The problem with maps is that they are 2-dimensional flat things, while the surface of the earth is curved. Projecting that curved surface onto a flat map means that there will be some distortion of shape. Look at Russia on a globe, and look at Russia on a flat map, and they can look quite different.
Looking at a map of Russia with a projection designed to preserve the shape as much as possible:
Russia does indeed look somewhat banana-like, with a low middle and high ends. Compared to this projection, the common Mercator projection pushed middle Russia up into a big hump:
However, while this isn't the shape of the country as seen on a globe, or from space, or similar, it doesn't lie about which part of Russia is most northern. The northern-most part of mainland Russia is in the middle, Cape Chelyuskin. It's marked by the middle star of the top three stars on this map:
While Russia is banana-shaped, it's quite possible for the middle part to be closer to the North Pole, i.e., further north, than the ends of the banana, even if they look "higher" on a map. Consider this banana and a cross marking a "North Pole":
The "lower" middle of the banana is closer to the pole, and therefore further north, than the ends.
If we look at a map of banana-shaped Russia where were can see the location of the North Pole,
just off the top of the map, we can see that the coast of middle Russia is more northern than eastern Russia (and western Russia).
Since we use latitude and longitude to describe the positions of places on earth, a projection uses a linear scale for degrees longitude horizontally and degrees latitude vertically is simple. However, this distorts shapes as you move toward the poles:
This projection is a called a Cassini projection, and also various other names. This distorts sizes as well as shapes - it projects equal angles of longitude as equal distances, while in reality, a degree of longitude becomes shorter as we move north and south from the equator, by a factor of about sin(latitude). There are projections that preserve area, by shrinking the north-south distance as we move north or south from the equator on the map, but this is at the cost of distorting the shape even more.

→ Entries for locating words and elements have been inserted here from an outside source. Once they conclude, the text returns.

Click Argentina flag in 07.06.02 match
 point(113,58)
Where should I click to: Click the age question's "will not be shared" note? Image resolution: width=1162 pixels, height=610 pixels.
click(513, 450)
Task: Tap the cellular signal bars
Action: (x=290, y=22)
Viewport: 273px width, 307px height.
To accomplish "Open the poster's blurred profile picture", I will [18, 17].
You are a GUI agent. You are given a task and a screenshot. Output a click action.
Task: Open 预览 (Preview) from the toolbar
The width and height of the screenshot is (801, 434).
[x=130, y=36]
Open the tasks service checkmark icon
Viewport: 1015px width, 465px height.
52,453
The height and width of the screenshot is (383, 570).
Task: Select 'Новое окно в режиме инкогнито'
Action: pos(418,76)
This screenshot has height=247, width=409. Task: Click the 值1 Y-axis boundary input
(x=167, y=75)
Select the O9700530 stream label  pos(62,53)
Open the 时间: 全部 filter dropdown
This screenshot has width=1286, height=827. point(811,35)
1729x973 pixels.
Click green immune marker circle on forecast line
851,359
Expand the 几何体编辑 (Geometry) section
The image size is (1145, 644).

The Mercator projection preserves shape better than those projections, by expanding the north-south scale as you move away from the equator. Locally, this preserves shapes, and more importantly, directions. On a Mercator projection, NE is always at an angle of 45 degrees - a useful thing for navigation. Unlike the projections that preserve the shape of Russia better (i.e., more banana-like), north is always straight up, and the most northern part of Russia is highest on the map. On a Mercator projection, shape is preserved locally, and as we move to larger areas where the curvature of the earth matters, shapes are distorted.